Before doing the modelling, we want to scale the predictors first,
titanic_train_x=train_clean %>% select_if(is.numeric)
titanic_test_x=test %>% select_if(is.numeric) %>% na.omit()
titanic_train_y=train_clean[,1]
titanic_test_y=test[,1]
titanic_train_x_scale=scale(titanic_train_x)
titanic_test_x_scale=scale(x=titanic_test_x,
center = attr(titanic_train_x_scale, "scaled:center"),
scale = attr(titanic_train_x_scale, "scaled:scale"))
Using the knn function in the class
library, and considering the square root of the number of observations
of the train is 23, we get:
library(class)
test=na.omit(test)
pred_knn= knn(train = titanic_train_x,
test = titanic_test_x,
cl = titanic_train_y,
k= 23)
test$predict_knn=pred_knn
test$predict_glm=pred_glm_label
By using the confusion matrix, we can evaluate which model results in fewer false negatives, meaning people who survived but was modeled as deceased (higher sensitivity is preferable)
library(caret)
test=test %>% mutate_at(vars(Survived,predict_knn,predict_glm),as.factor)

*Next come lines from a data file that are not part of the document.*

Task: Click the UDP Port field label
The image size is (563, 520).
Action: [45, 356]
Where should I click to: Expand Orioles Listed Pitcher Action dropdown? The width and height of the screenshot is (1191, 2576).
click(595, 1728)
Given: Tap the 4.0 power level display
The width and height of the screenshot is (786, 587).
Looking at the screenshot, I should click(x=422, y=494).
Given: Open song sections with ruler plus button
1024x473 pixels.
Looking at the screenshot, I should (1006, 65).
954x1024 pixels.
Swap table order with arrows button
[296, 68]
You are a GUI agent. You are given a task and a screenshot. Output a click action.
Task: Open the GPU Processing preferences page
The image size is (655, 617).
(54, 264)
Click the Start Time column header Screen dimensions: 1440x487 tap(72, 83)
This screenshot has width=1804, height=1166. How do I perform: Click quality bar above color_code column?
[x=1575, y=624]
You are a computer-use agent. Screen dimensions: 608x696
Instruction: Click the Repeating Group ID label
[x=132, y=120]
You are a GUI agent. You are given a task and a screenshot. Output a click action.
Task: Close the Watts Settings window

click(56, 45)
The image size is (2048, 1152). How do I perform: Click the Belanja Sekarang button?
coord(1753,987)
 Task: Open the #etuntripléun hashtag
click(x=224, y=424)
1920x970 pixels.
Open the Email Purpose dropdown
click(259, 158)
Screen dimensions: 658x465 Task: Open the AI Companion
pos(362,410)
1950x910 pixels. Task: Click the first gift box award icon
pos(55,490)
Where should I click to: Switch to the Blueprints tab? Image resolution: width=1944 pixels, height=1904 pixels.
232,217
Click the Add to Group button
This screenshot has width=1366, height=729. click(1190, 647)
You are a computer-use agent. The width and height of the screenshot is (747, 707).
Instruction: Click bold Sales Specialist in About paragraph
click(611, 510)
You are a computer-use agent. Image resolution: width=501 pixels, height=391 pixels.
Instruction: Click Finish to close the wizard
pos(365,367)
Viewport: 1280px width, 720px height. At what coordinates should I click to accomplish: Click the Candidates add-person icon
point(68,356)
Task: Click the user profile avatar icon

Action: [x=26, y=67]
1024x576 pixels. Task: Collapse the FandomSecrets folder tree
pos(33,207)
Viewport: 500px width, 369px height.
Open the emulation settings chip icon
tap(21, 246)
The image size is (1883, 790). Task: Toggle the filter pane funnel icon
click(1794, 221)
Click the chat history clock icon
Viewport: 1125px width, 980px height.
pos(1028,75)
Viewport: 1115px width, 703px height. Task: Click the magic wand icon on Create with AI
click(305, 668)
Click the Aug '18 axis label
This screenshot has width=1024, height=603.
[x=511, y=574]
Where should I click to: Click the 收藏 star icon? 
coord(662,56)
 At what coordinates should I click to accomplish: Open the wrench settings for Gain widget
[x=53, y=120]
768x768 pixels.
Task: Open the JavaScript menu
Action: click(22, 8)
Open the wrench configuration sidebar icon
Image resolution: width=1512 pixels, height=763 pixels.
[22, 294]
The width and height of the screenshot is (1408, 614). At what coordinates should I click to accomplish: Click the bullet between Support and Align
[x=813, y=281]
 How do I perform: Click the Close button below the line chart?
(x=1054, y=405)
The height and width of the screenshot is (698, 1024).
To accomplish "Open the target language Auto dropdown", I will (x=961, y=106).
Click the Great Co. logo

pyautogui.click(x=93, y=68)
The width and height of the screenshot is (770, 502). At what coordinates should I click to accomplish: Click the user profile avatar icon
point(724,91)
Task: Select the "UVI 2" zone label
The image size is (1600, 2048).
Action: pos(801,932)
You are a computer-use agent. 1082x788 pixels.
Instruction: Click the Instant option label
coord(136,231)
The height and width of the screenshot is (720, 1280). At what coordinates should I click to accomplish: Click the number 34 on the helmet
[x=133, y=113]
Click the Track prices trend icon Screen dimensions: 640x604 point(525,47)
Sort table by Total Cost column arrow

confusionMatrix(data = test$predict_knn,
reference = test$Survived,
positive="TRUE")
#> Confusion Matrix and Statistics
#>
#> Reference
#> Prediction FALSE TRUE
#> FALSE 72 28
#> TRUE 12 31
#>
#> Accuracy : 0.7203
#> 95% CI : (0.6391, 0.7921)
#> No Information Rate : 0.5874
#> P-Value [Acc > NIR] : 0.0006709
#>
#> Kappa : 0.3987
#>
#> Mcnemar's Test P-Value : 0.0177061
#>
#> Sensitivity : 0.5254
#> Specificity : 0.8571
#> Pos Pred Value : 0.7209
#> Neg Pred Value : 0.7200
#> Prevalence : 0.4126
#> Detection Rate : 0.2168
#> Detection Prevalence : 0.3007
#> Balanced Accuracy : 0.6913
#>
#> 'Positive' Class : TRUE
#>
confusionMatrix(data = test$predict_glm,
reference = test$Survived,
positive="TRUE")
#> Confusion Matrix and Statistics
#>
#> Reference
#> Prediction FALSE TRUE
#> FALSE 67 14
#> TRUE 17 45
#>
#> Accuracy : 0.7832
#> 95% CI : (0.7066, 0.8477)
#> No Information Rate : 0.5874
#> P-Value [Acc > NIR] : 6.118e-07
#>
#> Kappa : 0.5561
#>
#> Mcnemar's Test P-Value : 0.7194
#>
#> Sensitivity : 0.7627
#> Specificity : 0.7976
#> Pos Pred Value : 0.7258
#> Neg Pred Value : 0.8272
#> Prevalence : 0.4126
#> Detection Rate : 0.3147
#> Detection Prevalence : 0.4336
#> Balanced Accuracy : 0.7802
#>
#> 'Positive' Class : TRUE
#>
It seems that the logistic model resulted in higher sensitivity, thus is more appropriate for this use. KNN would be preferable if we desire a higher Specificity.